'Downton Abbey' release date news: Julian Fellowes hints movie could be a prequel with new cast

"Downton Abbey" stars Hugh Bonneville, Laura Carmichael, Jim Carter, Brendan Coyle and Michelle Dockery.Facebook/DowntonAbbey

After confirmation that a movie version of "Downton Abbey" will happen, creator Julian Fellowes has finally offered some new details about the planned project.

In an interview with The Mirror, Fellowes said he has already started working on a script for the feature film. But since getting the original cast back together may not be possible, the much-awaited movie will have to be a prequel.

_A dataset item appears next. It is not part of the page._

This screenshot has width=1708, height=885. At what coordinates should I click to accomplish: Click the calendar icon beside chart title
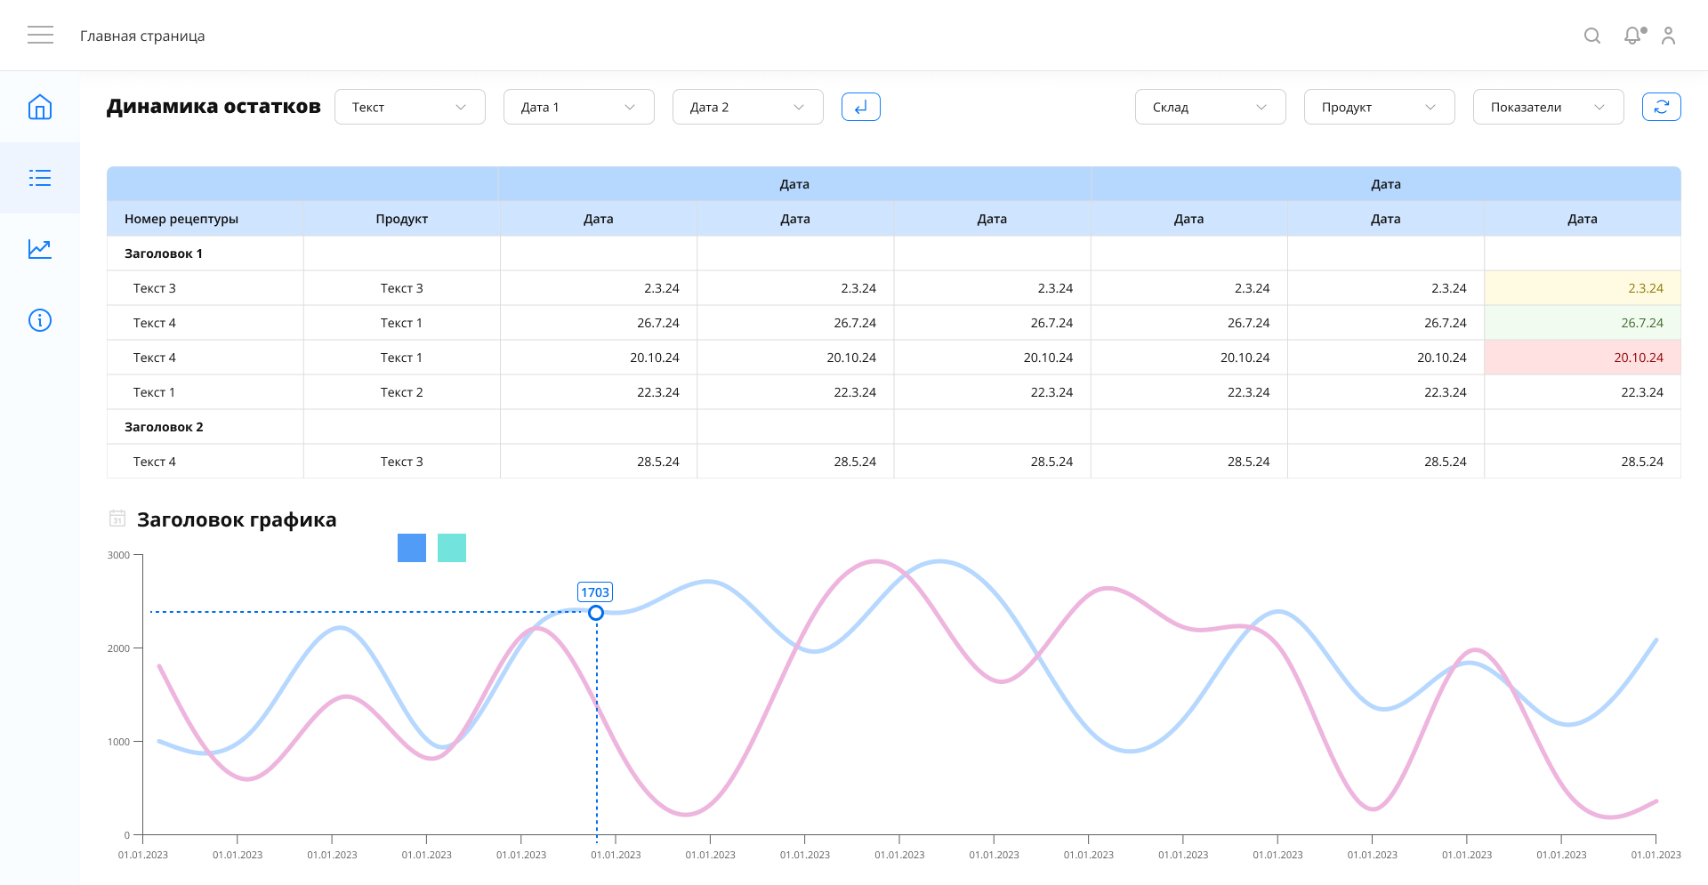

"The difficulty is rounding up the actors who have now gone off to the four corners of the earth, in Hollywood, on Broadway, doing plays, doing series and so on," the 67-year-old novelist said, adding, "I think it would be possible to do a prequel that was re-cast and do a love story — so you went right back and had the young cast arriving in the show as footmen and Mrs. Patmore [Lesley Nicol] being a kitchen maid."

If Fellowes cannot wrangle all of the original cast members, the movie version of "Downton Abbey" could most likely take place 30 years before the timeline of the original series and might star younger actors. It will probably show the seventh Earl of Grantham, Robert Crawley, played by Hugh Bonneville in the TV series, serving in the Second Boer War.

The prequel could also feature Robert and Cora's (Elizabeth McGovern) wedding and the beginnings of Violet Crawley's (Maggie Smith) feud with Martha Levinson (Shirley MacLaine). However, Fellowes could be making fans wait a long time to find out how the proposed movie will play out as the "Downton Abbey" movie will not start shooting until 2018.

"We are working on getting the script right and then we've got to figure out how to get the [cast] together," NBCUniversal International Studios president Michael Edelstein told the Associated Press. "Because, as you know, people go on and do other things. But we're hopeful to make a movie sometime next year."